ACT News


ACT government rejects call to cut ties with CFMEU

The ACT government has rejected a call from the Liberals to cut ties with the CFMEU after the royal commission findings of bullying and intimidation on worksites around the country.

Labor has strong ties with the Construction, Forestry, Mining and Energy Union, a powerful player in the party's ACT branch, and on Wednesday Industrial Relations Minister Mick Gentleman strongly defended the union. 

The royal commission had been a Liberal "mud-slinging exercise" and its findings were "shabby", Mr Gentleman told the ACT Parliament.

While charges had been laid against "a couple" of members, to date no one from the ACT branch had been found guilty of any crimes, and "Johnny Lomax has had his case dismissed entirely".

One employee who had admitted to offences in the commission had been "promptly sacked and expelled" from the union, he said, referring to Halafihi 'Fihi' Kivalu. 

Blackmail charges against Mr Lomax were dropped in October. 


The royal commission also referred the actions of CFMEU ACT boss Dean Hall to the ACT Chief Minister's directorate to assess whether he should be charged with intimidating a site inspector.

The royal commission recently referred information about the allegations of a breach of ACT law by Dean Hall from the Construction, Forestry, Mining and Energy Union to the ACT government.

A spokeswoman for Access Canberra said the agency had not received the supporting material from the commission until late January. Worksafe was now reviewing the material "to determine whether there is evidence of a breach against section 190 of the Work Health and Safety Act 2011 and that the evidence is beyond reasonable doubt".
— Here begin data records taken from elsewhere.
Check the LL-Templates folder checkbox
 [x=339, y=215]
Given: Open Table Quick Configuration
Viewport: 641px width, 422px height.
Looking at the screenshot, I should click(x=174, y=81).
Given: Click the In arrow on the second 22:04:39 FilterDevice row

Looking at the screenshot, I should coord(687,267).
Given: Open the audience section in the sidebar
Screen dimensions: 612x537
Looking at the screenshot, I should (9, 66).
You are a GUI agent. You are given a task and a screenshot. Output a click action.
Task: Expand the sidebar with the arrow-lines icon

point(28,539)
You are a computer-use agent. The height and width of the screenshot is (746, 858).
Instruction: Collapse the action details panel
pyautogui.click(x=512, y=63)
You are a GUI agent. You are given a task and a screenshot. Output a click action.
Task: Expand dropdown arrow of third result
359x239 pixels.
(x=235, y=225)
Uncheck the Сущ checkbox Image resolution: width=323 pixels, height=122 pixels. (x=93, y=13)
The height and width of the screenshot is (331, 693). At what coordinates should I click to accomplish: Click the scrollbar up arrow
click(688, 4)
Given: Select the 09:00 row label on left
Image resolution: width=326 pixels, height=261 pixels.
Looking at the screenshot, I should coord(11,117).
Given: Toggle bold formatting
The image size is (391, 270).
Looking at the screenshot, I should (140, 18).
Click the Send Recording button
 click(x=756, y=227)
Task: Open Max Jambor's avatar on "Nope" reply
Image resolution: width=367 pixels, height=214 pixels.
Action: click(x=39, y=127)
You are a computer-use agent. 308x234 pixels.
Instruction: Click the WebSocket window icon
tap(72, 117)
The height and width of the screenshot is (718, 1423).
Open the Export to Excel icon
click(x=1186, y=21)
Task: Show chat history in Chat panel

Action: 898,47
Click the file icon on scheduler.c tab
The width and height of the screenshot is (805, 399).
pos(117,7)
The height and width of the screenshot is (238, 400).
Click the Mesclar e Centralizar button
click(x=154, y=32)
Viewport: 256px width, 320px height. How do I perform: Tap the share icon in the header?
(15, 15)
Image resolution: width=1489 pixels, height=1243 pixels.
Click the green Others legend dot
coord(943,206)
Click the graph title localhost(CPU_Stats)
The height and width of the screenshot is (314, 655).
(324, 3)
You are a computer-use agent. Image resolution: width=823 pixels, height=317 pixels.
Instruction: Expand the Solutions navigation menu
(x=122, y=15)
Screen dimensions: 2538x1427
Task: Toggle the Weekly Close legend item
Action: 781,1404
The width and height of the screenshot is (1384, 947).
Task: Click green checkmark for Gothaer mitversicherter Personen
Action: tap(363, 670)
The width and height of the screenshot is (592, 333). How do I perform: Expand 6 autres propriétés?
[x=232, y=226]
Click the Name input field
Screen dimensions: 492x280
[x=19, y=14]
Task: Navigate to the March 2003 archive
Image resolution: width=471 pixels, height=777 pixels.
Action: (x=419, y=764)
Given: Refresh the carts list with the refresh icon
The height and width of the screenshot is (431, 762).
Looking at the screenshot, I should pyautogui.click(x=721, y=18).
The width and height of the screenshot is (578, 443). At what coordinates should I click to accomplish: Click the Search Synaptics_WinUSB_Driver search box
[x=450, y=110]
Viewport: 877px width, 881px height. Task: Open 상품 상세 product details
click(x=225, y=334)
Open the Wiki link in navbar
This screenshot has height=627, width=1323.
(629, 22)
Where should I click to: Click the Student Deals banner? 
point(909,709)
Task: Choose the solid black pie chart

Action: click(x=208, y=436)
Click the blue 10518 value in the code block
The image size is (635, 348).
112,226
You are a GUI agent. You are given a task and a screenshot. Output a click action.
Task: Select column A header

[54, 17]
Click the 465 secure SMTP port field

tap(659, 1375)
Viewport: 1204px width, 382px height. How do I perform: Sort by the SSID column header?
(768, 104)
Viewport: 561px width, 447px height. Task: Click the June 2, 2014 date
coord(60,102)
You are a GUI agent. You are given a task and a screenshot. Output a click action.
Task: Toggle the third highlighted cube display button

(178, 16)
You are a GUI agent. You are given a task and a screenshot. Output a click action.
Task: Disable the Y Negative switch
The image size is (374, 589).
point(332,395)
The spokeswoman said the commission hearings were not bound by the rules of evidence nor did the commission make a finding beyond reasonable doubt as the agency must do.

If WorkSafe determines that a breach of the law had occurred, it will recommend that the Office of the Director of the Director of Public Prosecutions pursue a prosecution.

Mr Gentleman said the royal commission had been a political tool designed to drain resources and strength from the union movement, but "thanks to the campaign from the Canberra Liberals", the ACT branch of the CFMEU was growing stronger every day.

The Liberals' Andrew Wall brought on a debate about Labor's ties to the CFMEU in the Assembly on Wednesday, saying the royal commission had uncovered a culture of intimidation, bribery, thuggery and cartel behaviour in the ACT branch of the CFMEU.

The union had raised $1.2 million in the 2014 year from undisclosed payments in enterprise bargaining agreements in Canberra alone, according to the royal commission, Mr Wall said. The flow-on effect was felt across the city, increasing the cost of building by as much as 20 or 30 per cent.

Mr Wall also pointed to the current police investigation into contact between the office of Joy Burch and the CFMEU, with Ms Burch's former chief of staff accused of passing information from a confidential police briefing to Mr Hall. 

And he said Labor's pre-selections last year had demonstrated the excessive influence of the unions, when deputy leader Simon Corbell was dumped to an unwinnable spot on the Left's preselection ticket in a decision widely believed to have been controlled by the Left unions.

Unions ACT secretary Alex White accused the Liberals of using "coward's castle to attack working people and unions" with "smear and slander".

With 42 construction workers injured in Canberra every month, the CFMEU prevented injuries and deaths every day, he said.